The 10‑year Treasury yield reflects the market’s aggregate view of inflation, economic growth, and monetary policy over time; it moves as investors adjust expectations for the Federal Reserve, fiscal supply, and global risk. Historical episodes show yields can shift quickly around central bank decisions, major economic releases, and changes in Treasury issuance or geopolitical risk.
Prediction market prices aggregate participants’ views and update as new information arrives; they should be read as a real‑time indicator of market expectations, not a guaranteed outcome.
Settlement is based on a specific published reference yield and timestamp defined by the event rules — typically a widely used market source (e.g., an interdealer quote or official Treasury reference). Check the event description or settlement rules on the platform for the exact referenced data source.
The platform’s event page or rulebook specifies the precise timestamp (for example, a market close minute in New York or a specific published release time). If the timestamp is not listed on the event page, consult the market’s official resolution rules or support team.
Each outcome corresponds to a defined yield range or point; after the official reference yield is published, the outcome whose range contains that published reading will be declared the winner.

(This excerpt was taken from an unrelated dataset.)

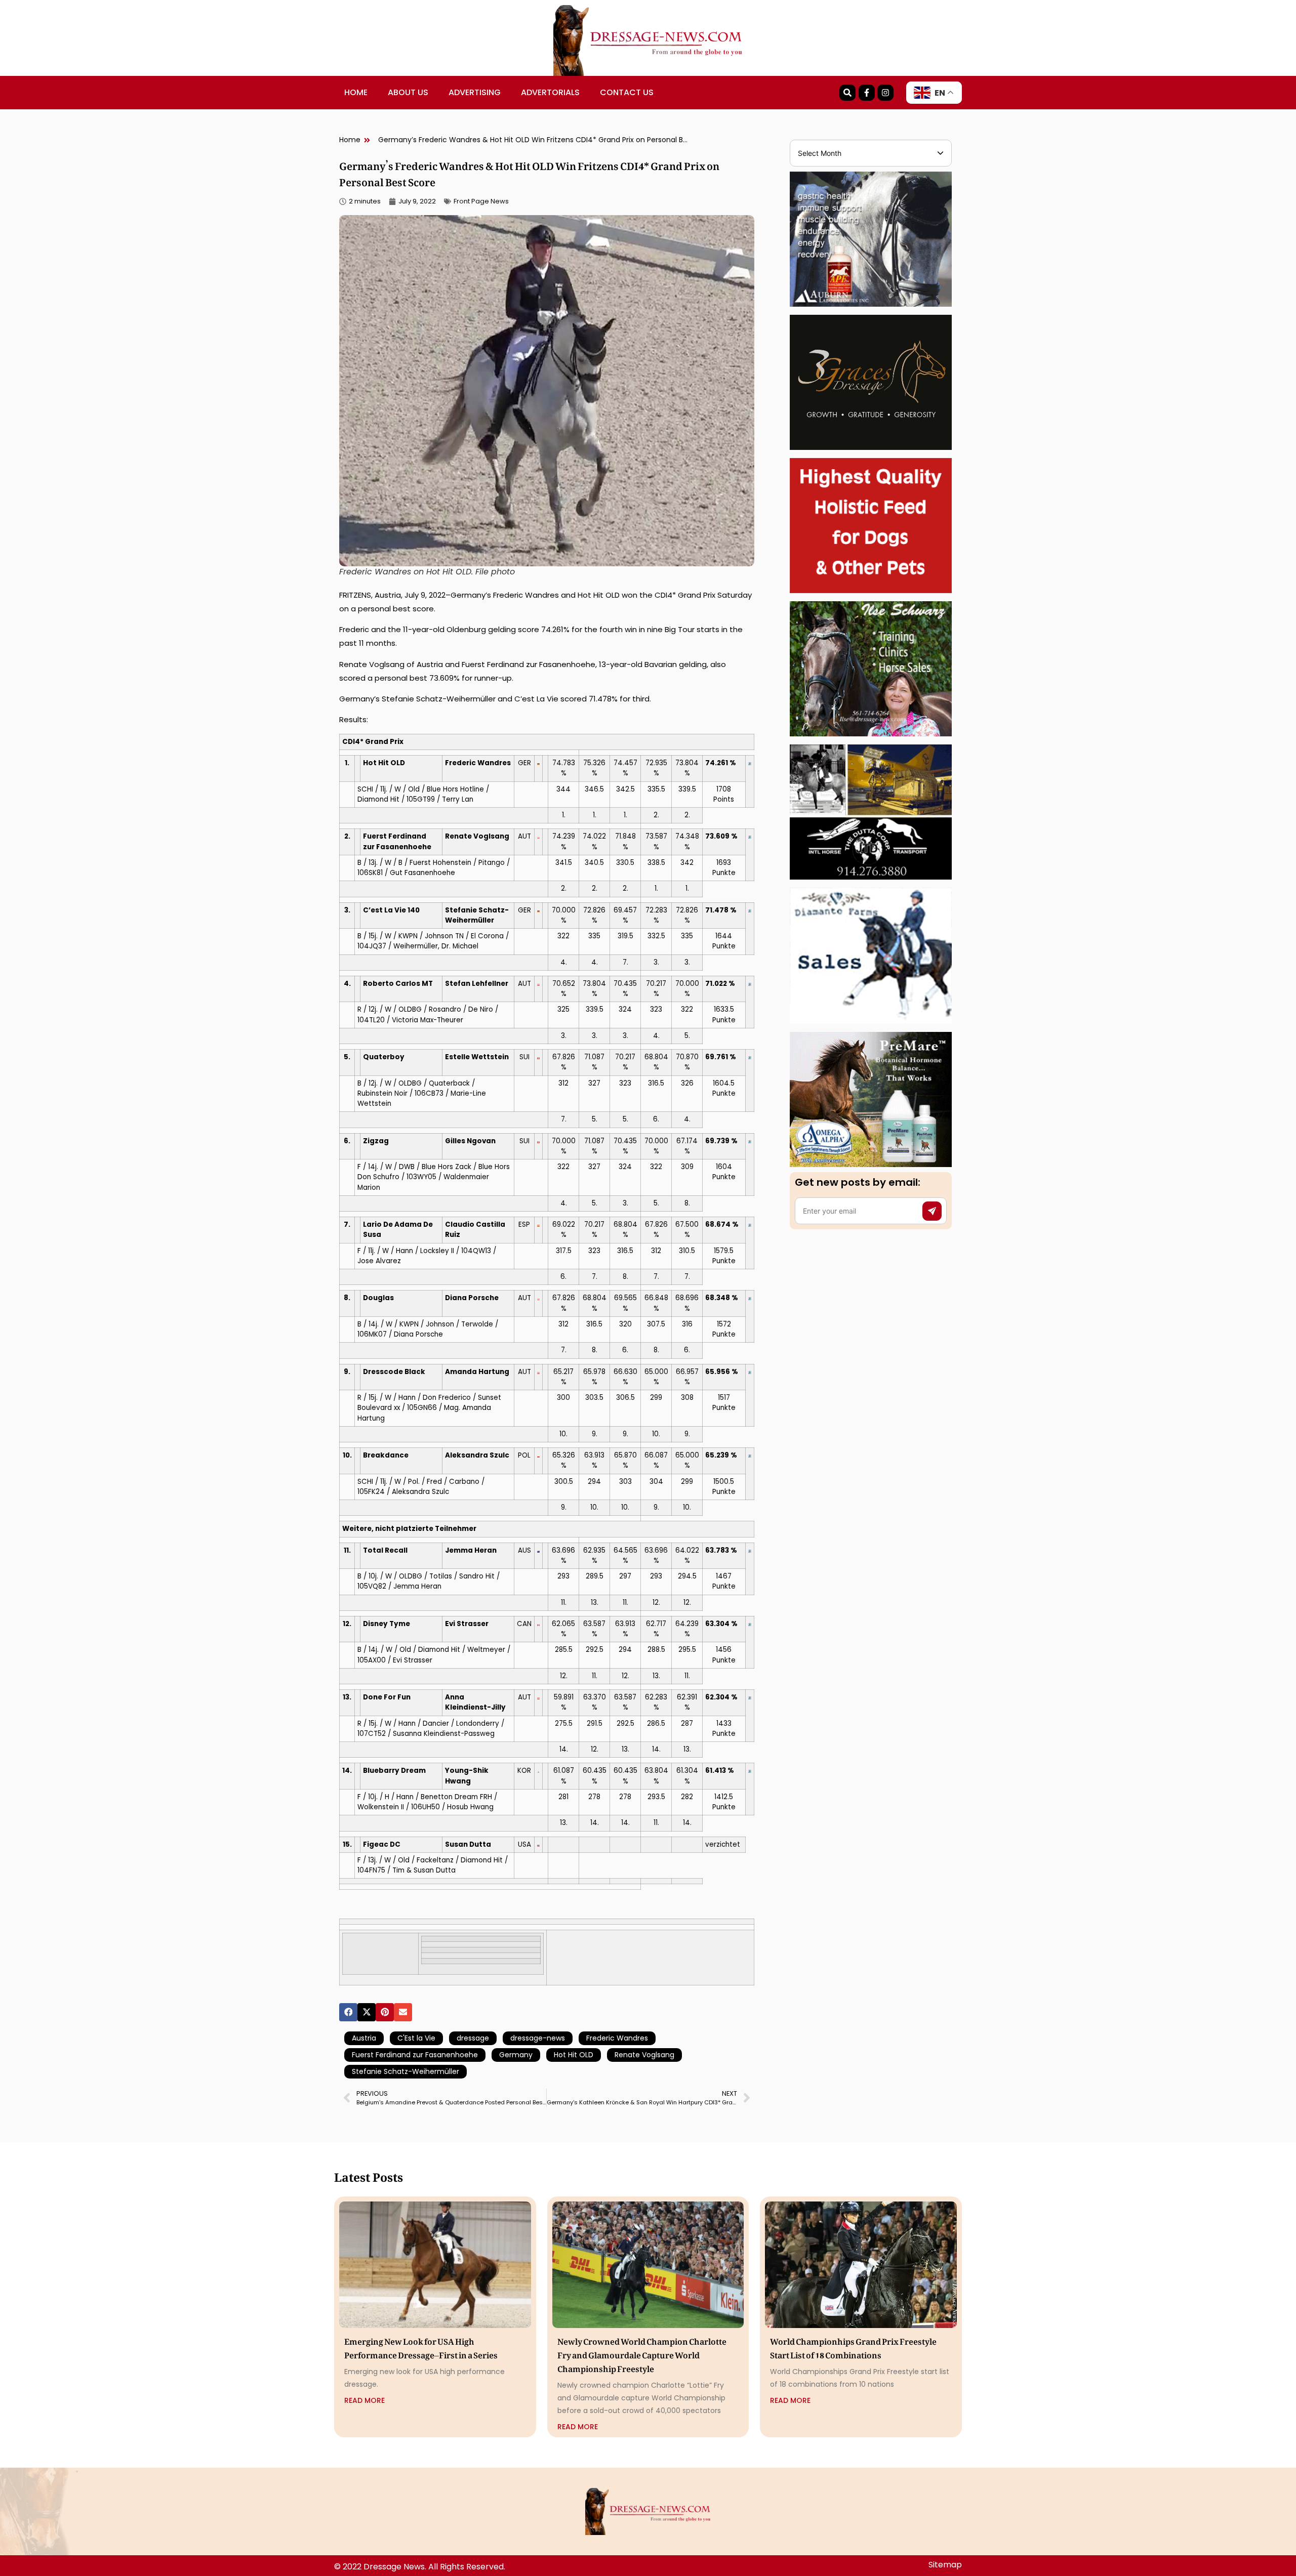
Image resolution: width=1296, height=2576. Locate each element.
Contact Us (627, 92)
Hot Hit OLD (573, 2055)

Tie or ambiguous cases are resolved according to the market’s stated resolution procedures.
Key items include Federal Reserve meetings and minutes, major inflation releases (monthly CPI/PCE), monthly employment reports, quarterly GDP figures, and large Treasury auctions; speeches by central bankers or unexpected geopolitical developments can also produce rapid moves.
Major participants include the Federal Reserve (through policy and communication), primary dealers, asset managers and pension funds, hedge funds and proprietary traders, and foreign official institutions; their collective buying and selling pressures, positioning, and expectations drive yield movements.